Industrial law and practice and procedure – challenge to a report of a referee regarding causation under s545 of the Fair Work Act 2009

In Patrick Stevedores Holdings Pty Ltd v Construction, Forestry, Maritime, Mining and Energy Union (No.3) [2021] FCA 348 (1 April 2021) the court rejected a report of a referee pursuant to s54A(3)(c) of the Federal Court of Australia Act 1976 (Cth) (FCA Act).

In a previous judgment the court found the union contravened the Fair Work Act 2009 (Cth) (FW Act): [2019] FCA 451; (2019) 286 IR 52. The remaining issues in the litigation were (1) the identification and quantification of any entitlement to statutory compensation, and(2) whether the court should impose any pecuniary penalty.

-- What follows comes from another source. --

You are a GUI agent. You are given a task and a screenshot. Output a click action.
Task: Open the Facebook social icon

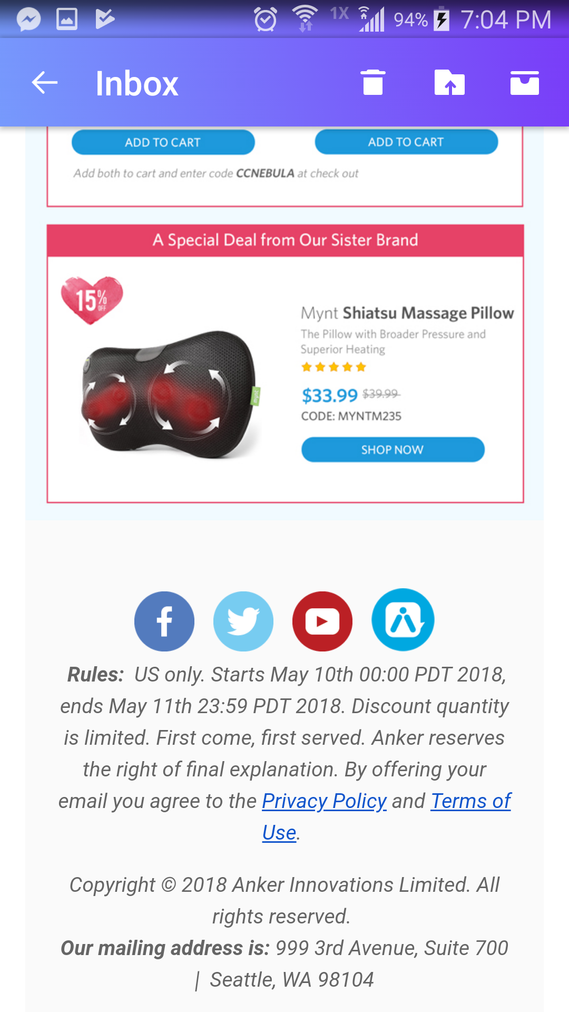tap(164, 621)
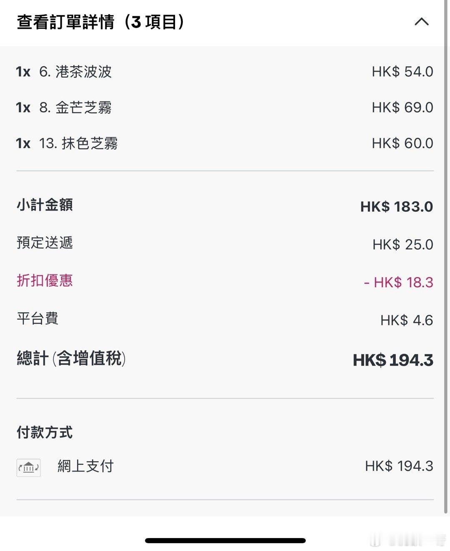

The court referred some aspects of the issues as to the entitlement to statutory compensation to a referee for inquiry and report: see (No.2) [2020] FCA 1093. The referee prepared a report and the parties were in dispute as to whether the report should be adopted or rejected.

The power of the court to determine how to proceed with a referee report after it has been “provided to the Court” is in s54A of the FCA Act and rule 28.67 of the Federal Court Rules. Lee J relied on the principles in Chocolate Factory Apartments Ltd v Westpoint Finance Pty Ltd [2005] NSWSC 784 at [7] as setting out the considerations relevant to the court’s discretion as to whether or not to adopt a referee report (at [15]).

Lee J held that the referee’s report should be rejected in whole. In summary, this was because the referee had gone beyond the questions and concepts that the court asked him to address, being those related to factual causation.

Further, the referee misunderstood the legal principles applicable to causation in the context of s546(2)(b) of the FW Act, the scope of the questions and, more specifically, blurred the line between factual and legal causation and that misunderstanding coloured the referee’s report on the evidence before him (at [9]). Rather than referring the matter back to the referee, the court would in due course determine all remaining issues (at [53]).


Lee J observed at [47]: “For reasons I have already explained, the line was blurred between the task of the Court and the specific questions put to the Referee for resolution, in this case the line between factual and legal causation. I mean this with no disrespect to the Referee. I thought it was clear, given the nature of my Reference Judgment, but perhaps in future in matters such as this it may be useful for there to be a case management hearing where a non-subject matter referee is apprised directly by the Judge of the precise nature of the task the referee is being asked to undertake.”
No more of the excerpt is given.